Furthermore, depending on the measurement setup, in particular for fluorescence or luminescence based measurements, background signal might contribute to the observed data. In the worst case, *k* = *k*(*t*) is a complex time-dependent function, possibly different for different perturbations, and if *n*(*t*) is only observed at one end point *t*, such effects can make it impossible to infer biologically relevant interactions. In some instances, it might be possible to fit a more general growth model (that includes, for instance, an initial lag phase and a background signal).

In some experiments reported in the literature, *biomass production n*(*t*) was monitored over time. This allows measuring the growth rate *n*^{-1}(*t*) *dn*(*t*)/*dt* as a function of time.

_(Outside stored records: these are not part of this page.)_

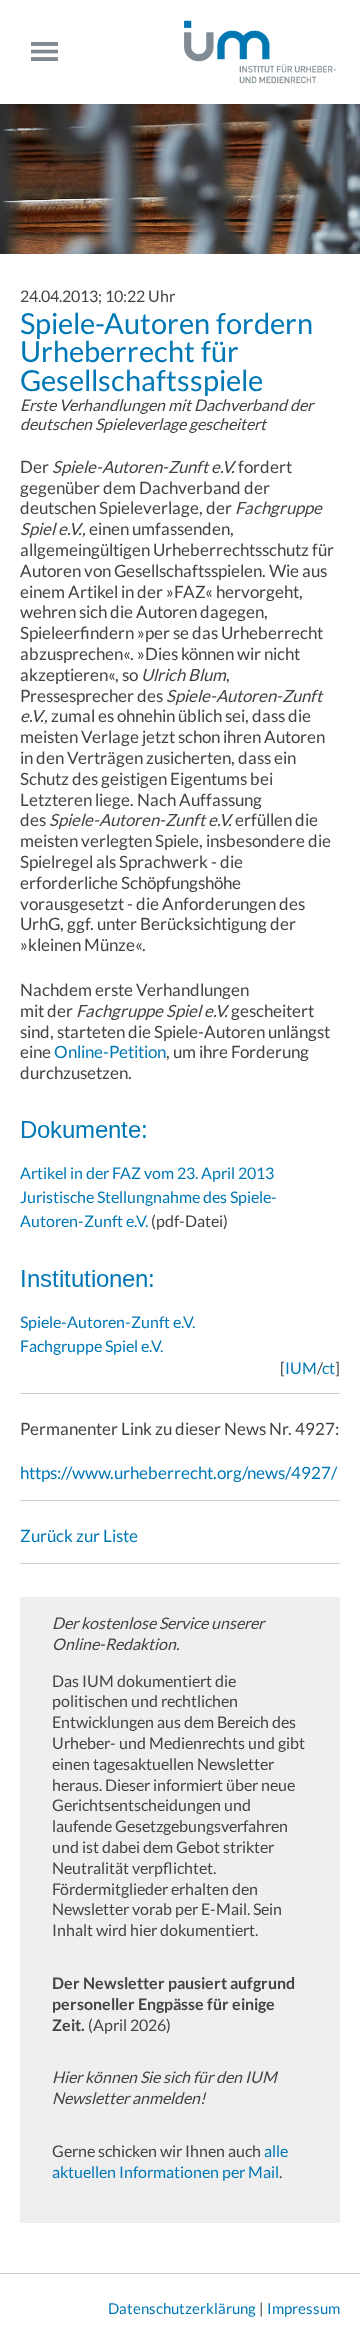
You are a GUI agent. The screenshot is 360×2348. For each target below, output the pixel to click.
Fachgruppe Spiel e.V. (91, 1345)
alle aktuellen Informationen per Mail (170, 2161)
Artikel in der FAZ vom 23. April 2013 (147, 1172)
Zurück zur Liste (79, 1535)
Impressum (303, 2308)
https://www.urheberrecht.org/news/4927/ (178, 1472)
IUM (301, 1367)
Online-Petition (110, 1051)
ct (328, 1367)
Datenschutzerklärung (182, 2308)
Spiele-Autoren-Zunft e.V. (107, 1321)
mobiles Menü (52, 51)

Typically, this function reaches a maximal value at some time between the start and end time of the observation, and this value is used to quantify the growth phenotype. Relative growth rate can be defined as the dimensionless ratio [39]

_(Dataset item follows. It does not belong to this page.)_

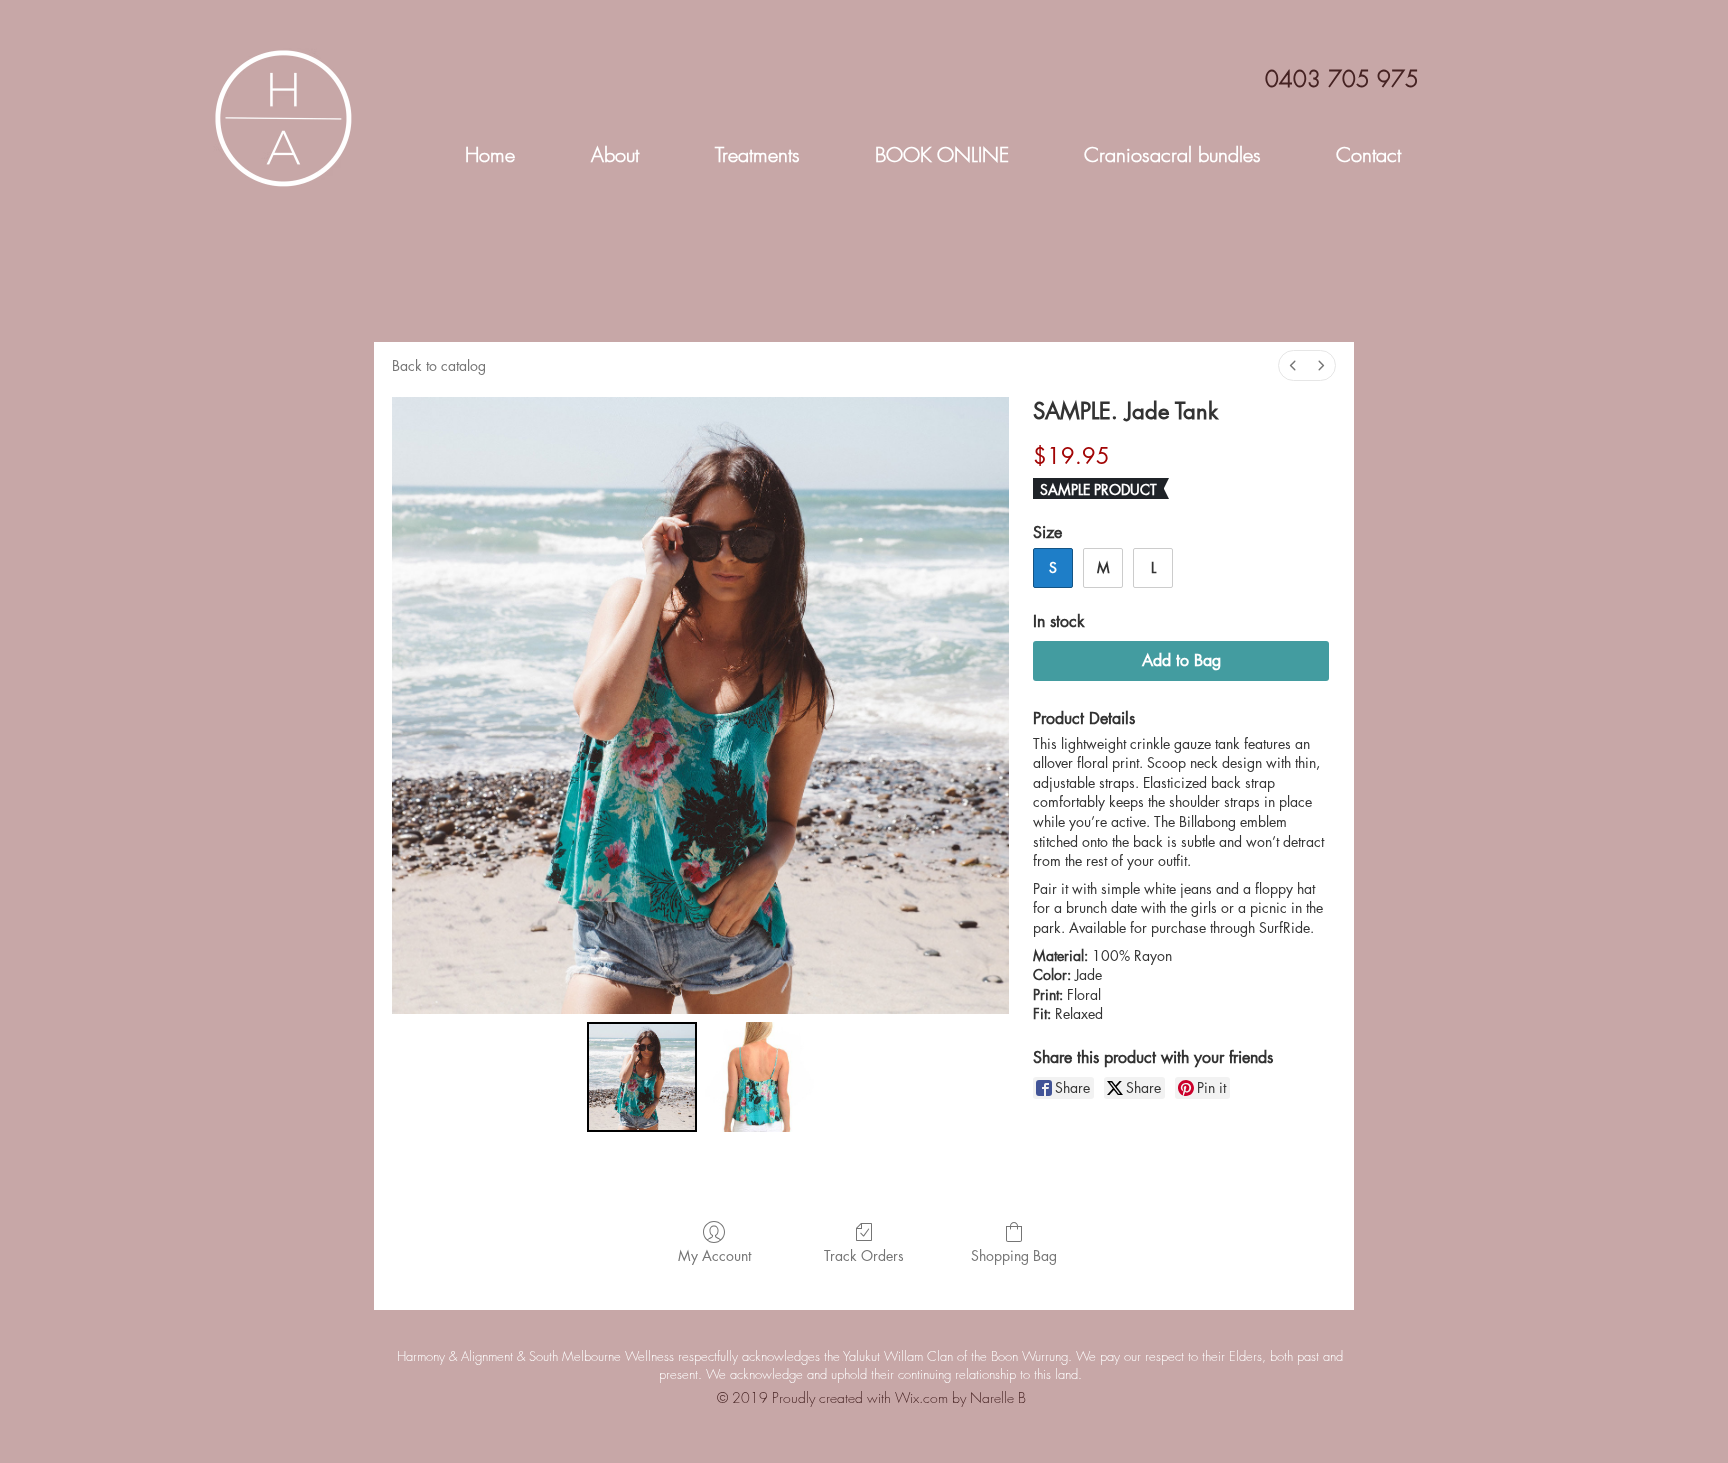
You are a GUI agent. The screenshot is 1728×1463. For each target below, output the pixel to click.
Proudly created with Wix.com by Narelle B (899, 1397)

\rho =\frac{ma{x}_{t}\frac{dn\left(t\right)}{n\left(t\right)dt}}{ma{x}_{{t}^{\prime}}\frac{d{n}_{wt}\left({t}^{\prime}\right)}{{n}_{wt}\left({t}^{\prime}\right)d{t}^{\prime}}}.

(10)

If the perturbation does not affect growth, then *ρ* = 1. If the perturbation promotes growth, *ρ* will be larger than 1, if it is slowing down growth, *ρ* will be less than 1.

Several authors have considered two perturbations to be interacting if the product of their individual relative growth rates, *ρ*_{1} and *ρ*_{2}, is different from that of the combinatorial perturbation, i. e. if not *ρ*_{12} = *ρ*_{1} *ρ*_{2} [5, 39, 40]. This definition of interaction is somewhat different from that implied by (9). In particular, if exponential growth (9) holds, then (10) simplifies to *ρ*_{1} = 1 + *m*_{1} and *ρ*_{2} = 1 + *m*_{2}, and according to (9), the two perturbation are considered non-interacting if *ρ*_{12} = 1 + *m*_{1} + *m*_{2} = *ρ*_{1} + *ρ*_{2} - 1. For small perturbations, the two definitions are approximately equivalent, since (1 + *m*_{1})(1 + *m*_{2}) = 1 + *m*_{1} + *m*_{2} + *m*_{1}*m*_{2} and *m*_{1}*m*_{2} is negligible if *m*_{1} and *m*_{2} are small compared to 1; for instance, for *m*_{1} = *m*_{2} = 0.1, *m*_{1}*m*_{2} = 0.01.

For strong perturbations, however, they lead to different results. For the present work, we chose (9) because it allows a more coherent treatment of data in which *dn*(*t*)/*dt* is positive for some of the cases (typically, for the wild type) and negative for others (say, for RNAi that knocks down an apoptosis inhibitor). In those cases, *ρ* can become negative, and interpretation of the multiplicative neutrality function *ρ*_{12} = *ρ*_{1} *ρ*_{2} would be difficult.